To Boldly Flee, the third of the anniversary specials that brought creators from across the platform together in an ‘epic’ crossover event, is easily the most intriguing production of the company. The creators of the website come together to go into space to stop the ‘Plot Hole’ from tearing the universe apart while Hollywood capitalists attempt to stop them for their vendetta against internet critics. The film is an absurd mess of ideas and references to other, far better, films while also masquerading as a poorly disguised pilot for Walker’s next venture Demo Reel (2012-2013).
Trying to decipher To Boldly Flee is like trying to understand hieroglyphics.
Poorly directed, horribly acted, and atrociously edited, with a runtime clocking in at 3½ hours, there is nothing redeeming to this film. It is a fever dream of unbelievable proportions and utterly incomprehensible as a film. Nothing presented to the screen works and is only analogous to watching gibberish spew from the mouths of what the film describes as “D-list internet celebrities”.
The only merit the film is capable of mustering is its (likely completely accidental) postmodern reading. Being a heavily meta-reliant narrative and yet playing itself completely straight, To Boldly Flee holds the audience’s suspension of belief by a string. Everything that occurs within the film is unbelievable in the regard that any acclaimed director would never be able to conceive of such a plot; Doug Walker, as director and writer, does something that no other human could realistically achieve.

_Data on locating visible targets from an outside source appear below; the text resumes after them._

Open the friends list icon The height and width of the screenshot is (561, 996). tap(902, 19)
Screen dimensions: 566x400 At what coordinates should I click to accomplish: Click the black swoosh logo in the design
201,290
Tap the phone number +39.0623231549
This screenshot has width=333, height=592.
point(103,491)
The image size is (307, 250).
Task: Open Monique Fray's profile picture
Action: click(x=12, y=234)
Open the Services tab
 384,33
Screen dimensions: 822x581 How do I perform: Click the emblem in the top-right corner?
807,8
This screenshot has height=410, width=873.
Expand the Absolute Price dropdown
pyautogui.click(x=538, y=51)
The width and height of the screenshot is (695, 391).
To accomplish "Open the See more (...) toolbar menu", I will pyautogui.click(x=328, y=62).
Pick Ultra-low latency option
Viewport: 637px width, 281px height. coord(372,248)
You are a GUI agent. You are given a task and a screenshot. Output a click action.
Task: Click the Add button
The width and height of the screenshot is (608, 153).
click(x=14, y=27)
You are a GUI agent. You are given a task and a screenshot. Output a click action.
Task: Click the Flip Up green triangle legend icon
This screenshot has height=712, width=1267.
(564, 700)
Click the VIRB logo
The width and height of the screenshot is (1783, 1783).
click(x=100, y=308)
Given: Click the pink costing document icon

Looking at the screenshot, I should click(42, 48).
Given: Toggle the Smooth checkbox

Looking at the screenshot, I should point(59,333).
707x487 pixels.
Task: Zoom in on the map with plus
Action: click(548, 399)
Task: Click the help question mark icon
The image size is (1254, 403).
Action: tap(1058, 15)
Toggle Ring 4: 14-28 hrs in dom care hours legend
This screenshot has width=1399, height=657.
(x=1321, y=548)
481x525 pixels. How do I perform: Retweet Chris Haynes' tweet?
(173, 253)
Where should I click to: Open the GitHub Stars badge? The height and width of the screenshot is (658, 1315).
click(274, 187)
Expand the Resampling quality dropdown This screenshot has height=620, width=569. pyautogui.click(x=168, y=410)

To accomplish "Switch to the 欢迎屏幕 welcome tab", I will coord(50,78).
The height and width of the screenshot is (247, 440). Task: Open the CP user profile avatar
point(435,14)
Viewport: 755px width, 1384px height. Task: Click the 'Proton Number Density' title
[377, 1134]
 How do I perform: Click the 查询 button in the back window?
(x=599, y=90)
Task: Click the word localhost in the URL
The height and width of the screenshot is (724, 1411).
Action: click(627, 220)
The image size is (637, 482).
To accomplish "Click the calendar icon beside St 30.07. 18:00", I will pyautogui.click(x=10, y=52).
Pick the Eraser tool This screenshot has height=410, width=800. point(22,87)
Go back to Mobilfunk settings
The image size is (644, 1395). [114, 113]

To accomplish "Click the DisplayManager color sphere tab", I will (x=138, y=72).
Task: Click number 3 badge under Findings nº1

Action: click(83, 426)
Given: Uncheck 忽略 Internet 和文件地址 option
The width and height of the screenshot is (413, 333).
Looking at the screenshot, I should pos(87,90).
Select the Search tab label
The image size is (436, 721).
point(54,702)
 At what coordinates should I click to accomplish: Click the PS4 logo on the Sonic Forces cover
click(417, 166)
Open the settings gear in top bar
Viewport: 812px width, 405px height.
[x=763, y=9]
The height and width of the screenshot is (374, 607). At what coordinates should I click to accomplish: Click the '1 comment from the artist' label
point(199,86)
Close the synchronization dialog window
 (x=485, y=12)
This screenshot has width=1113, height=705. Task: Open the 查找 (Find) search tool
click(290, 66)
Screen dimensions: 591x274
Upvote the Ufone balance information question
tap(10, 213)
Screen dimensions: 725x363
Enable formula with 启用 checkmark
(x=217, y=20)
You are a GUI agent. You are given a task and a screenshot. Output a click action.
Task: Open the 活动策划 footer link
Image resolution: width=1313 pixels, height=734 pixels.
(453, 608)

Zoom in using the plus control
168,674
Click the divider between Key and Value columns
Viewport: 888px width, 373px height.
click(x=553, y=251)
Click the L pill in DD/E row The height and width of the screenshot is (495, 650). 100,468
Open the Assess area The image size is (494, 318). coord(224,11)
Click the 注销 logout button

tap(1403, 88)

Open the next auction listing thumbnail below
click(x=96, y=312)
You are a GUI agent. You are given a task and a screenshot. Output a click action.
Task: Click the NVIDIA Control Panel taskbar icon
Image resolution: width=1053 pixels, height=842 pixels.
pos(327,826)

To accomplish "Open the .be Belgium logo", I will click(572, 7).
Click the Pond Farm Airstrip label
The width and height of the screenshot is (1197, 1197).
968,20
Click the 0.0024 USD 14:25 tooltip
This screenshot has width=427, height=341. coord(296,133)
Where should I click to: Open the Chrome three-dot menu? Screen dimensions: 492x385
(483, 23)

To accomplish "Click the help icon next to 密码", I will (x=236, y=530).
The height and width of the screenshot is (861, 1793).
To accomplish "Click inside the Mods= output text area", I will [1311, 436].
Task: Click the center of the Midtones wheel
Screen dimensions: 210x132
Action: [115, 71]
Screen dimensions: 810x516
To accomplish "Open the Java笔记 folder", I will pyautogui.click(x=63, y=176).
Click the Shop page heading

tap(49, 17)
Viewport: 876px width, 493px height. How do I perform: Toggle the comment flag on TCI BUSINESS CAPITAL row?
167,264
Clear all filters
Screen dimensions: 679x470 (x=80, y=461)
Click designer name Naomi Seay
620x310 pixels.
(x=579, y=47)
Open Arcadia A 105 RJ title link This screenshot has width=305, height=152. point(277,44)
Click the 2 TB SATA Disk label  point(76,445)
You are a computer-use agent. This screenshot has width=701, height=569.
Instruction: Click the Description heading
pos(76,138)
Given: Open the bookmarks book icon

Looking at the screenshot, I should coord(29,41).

The impact of To Boldly Flee and the wider Channel Awesome can be seen most prominently in the ‘Not So Awesome Document’– a 74-page expose on the company and its chief staff (namely Mike Michaud, Doug Walker, and Rob Walker) by the content producers and employees of the site. The condensed version of the document has described that the working conditions of “To Boldly Flee in particular was not a pleasant experience for a large number of cast and crew”.
The Not So Awesome Document and To Boldly Flee’s impact in its production resulted in a mass exodus of content creators from Channel Awesome, eventually leaving the Nostalgia Critic as its only show (by way of the IP and by extension Walker being owned by Michaud).
To Boldly Flee is a film that is only remembered now as an odd footnote in internet history. A terribly produced and all-around horrendous experience of a film that is possibly the worst piece of art ever produced, it is something that even in an ironic fashion cannot be truly enjoyed.